En effet avec cette nouvelle loi, c’est toujours l’usage de violence, contrainte, menace ou surprise par l’auteur des actes sexuels qui permet de caractériser le viol ou l’agression sexuelle et donc de caractériser l’absence de consentement de la victime, et non son jeune âge comme l’aurait permis un seuil d’âge du consentement. Nous avions dénoncé dans un article le fiasco de cette loi renforçant la lutte contre les violences sexuelles et sexistes du 3 août 2018 qui, après avis du Conseil d’État, n’a pas fixé de seuil d’âge du non- consentement. La loi dite Schiappa a juste précisé que « pour un mineur de 15 ans la contrainte morale ou la surprise étaient caractérisables par l’abus de vulnérabilité de la victime ne disposant pas du discernement nécessaire pour consentir à ces actes sexuels ».

Les magistrats, sont donc restés souverains pour évaluer pour les mineurs de moins de 15 ans les notions de vulnérabilité et de discernement de l’article 2. Et ils continuent, pour qualifier les viols et les agressions sexuelles sur un mineur de moins de 15 ans à rechercher le défaut de consentement de la victime pour prouver l’usage de la violence, la contrainte, la menace ou la surprise. Or ces critères caractérisant le viol et les agressions sexuelles font une large place à l’appréciation subjective du magistrat et conduisent immanquablement dans notre société où les stéréotypes et les fausses représentations sur le viol prédominent avec ce qu’on nomme la culture du viol, à juger le comportement de la victime en interprétant son attitude, son discernement, sa maturité sexuelle, pour rechercher si elle était ou non consentante. Quand il s'agit d’enfants, c’est inadmissible et particulièrement choquant. Cette part de subjectivité des magistrat·e·s comporte un énorme risque d’interprétations erronées par préjugés sexistes, méconnaissance du développement de l’enfant, de son immaturité intellectuelle, émotionnelle et affective, de sa dépendance face à l’adulte et de la gravité de l’impact traumatique de la pénétration sexuelle sur l’enfant victime. Et, depuis cette loi, nous avons recensé grâce à Mie Kohiyama présidente de l’association Moi Aussi Amnésie et Marie Rabatel présidente de l’Association Francophone des Femmes Autistes (AFFA) Ces décisions judiciaires ont été relevées dans la presse par les soins de Mie Kohiyama, présidente de l’association Moi Aussi Amnésie dans un journal dont elle fait un bilan  et dans les décisions judiciaires récentes recensées depuis la loi dite Schiappa, les correctionnalisations des viols sur mineurs sont légion, ainsi que des condamnations avec sursis, nous y trouvons également des comparutions immédiates et ce qui est particulièrement choquants des comparutions sur reconnaissance préalable de culpabilité (CRPC) pour viols alors qu’ils sont exclus de ce dispositif.

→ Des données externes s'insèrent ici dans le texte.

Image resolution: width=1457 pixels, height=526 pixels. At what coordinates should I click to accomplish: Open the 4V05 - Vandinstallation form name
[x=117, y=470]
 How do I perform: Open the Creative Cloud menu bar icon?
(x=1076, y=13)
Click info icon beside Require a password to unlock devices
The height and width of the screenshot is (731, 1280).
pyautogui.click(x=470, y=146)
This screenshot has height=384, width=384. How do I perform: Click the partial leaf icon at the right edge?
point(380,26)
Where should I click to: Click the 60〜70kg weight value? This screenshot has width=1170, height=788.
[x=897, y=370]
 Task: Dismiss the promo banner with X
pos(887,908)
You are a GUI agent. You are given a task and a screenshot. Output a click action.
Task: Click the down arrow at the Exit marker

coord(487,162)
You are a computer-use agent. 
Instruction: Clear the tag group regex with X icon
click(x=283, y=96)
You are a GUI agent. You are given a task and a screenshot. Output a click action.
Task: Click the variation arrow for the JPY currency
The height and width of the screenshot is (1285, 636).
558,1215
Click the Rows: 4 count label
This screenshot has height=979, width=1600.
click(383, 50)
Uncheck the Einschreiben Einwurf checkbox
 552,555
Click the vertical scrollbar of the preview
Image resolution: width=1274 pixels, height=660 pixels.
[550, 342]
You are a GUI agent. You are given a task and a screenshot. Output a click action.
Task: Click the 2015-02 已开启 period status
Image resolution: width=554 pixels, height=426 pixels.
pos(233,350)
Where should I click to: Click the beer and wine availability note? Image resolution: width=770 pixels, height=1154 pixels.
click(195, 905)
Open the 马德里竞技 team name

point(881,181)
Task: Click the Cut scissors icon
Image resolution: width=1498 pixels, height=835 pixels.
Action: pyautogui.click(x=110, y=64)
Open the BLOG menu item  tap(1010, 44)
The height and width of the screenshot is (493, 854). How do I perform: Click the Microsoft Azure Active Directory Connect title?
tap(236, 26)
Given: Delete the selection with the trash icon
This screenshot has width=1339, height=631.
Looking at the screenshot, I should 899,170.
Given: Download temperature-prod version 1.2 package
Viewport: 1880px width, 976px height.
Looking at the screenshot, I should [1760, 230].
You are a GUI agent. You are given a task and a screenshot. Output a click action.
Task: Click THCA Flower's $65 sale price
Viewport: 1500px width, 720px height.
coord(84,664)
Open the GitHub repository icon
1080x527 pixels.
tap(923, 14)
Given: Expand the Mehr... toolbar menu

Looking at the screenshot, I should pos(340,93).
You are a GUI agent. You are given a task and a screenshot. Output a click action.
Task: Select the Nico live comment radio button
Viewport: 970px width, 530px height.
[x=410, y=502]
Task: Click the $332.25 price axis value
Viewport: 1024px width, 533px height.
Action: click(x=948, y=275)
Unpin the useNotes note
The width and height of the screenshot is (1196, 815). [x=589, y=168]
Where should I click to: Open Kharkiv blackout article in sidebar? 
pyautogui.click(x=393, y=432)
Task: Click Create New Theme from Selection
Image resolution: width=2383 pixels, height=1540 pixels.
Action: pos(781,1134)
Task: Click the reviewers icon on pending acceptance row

Du fait de l’absence de seuil d’âge de non-consentement de très nombreuses plaintes pour viols ou pour agressions sexuelles concernant des enfants de moins de 15 ans et de moins de 18 ans quand il s’agit d’enfants vulnérables et en cas d’inceste ou d’auteurs ayant autorité, sont classées sans suite ou déqualifiées en atteintes sexuelles faute d’avoir pu prouver la contrainte, la violence, menace ou la surprise, avec des peines légères prononcées pour les auteurs avec un message catastrophique envoyé par la justice de notre pays : il n’est pas si grave de sexualiser une relation avec un enfant, de le réifier en le réduisant à un objet sexuel et l’exploiter sexuellement, de le choquer et de le traumatiser à long terme, de le torturer en le pénétrant sexuellement, de porter gravement atteinte à sa dignité, à son intégrité physique et mental, et à son développement, de détruire tous ses repères, son estime de soi, son sentiment de sécurité et sa relation au monde.

Il est cruel et absurde que la loi sur les viols et les agressions sexuelles utilise la même définition pour les majeurs et pour les mineurs quel que soit leur âge, en étant centrée sur les moyens utilisés par l’agresseur pour imposer ses actes de nature sexuelle à la victime par la violence, la contrainte, la menace ou la surprise. On peut concevoir qu’une telle définition soit adaptée à une personne suffisamment mature, ayant le discernement nécessaire et la capacité d’avoir un consentement libre et éclairé pour des actes sexuel dans un contexte approprié pour qualifier une agression sexuelle ou un viol lorsqu’il y a pénétration sexuelle. En revanche pour un jeune enfant cette définition qui repose sur la recherche du défaut de consentement de la victime et des moyens que l’agresseur a dû mettre en œuvre pour imposer ses actes, est inappropriée. L’enfant, en dessous d’un certain âge (seuil d’âge du consentement), pour son intérêt supérieur et la préservation de son intégrité mentale et physique, n’a pas à être sexualisé par les adultes ni à être un partenaire sexuel, son consentement n’a pas à être recherché, il est par définition invalide. Aucun consentement libre et éclairé n’est possible avant 15 ans, ni avant 18 ans dans le cadre d’une situation de handicap ou d’inceste, avec un adulte ayant autorité.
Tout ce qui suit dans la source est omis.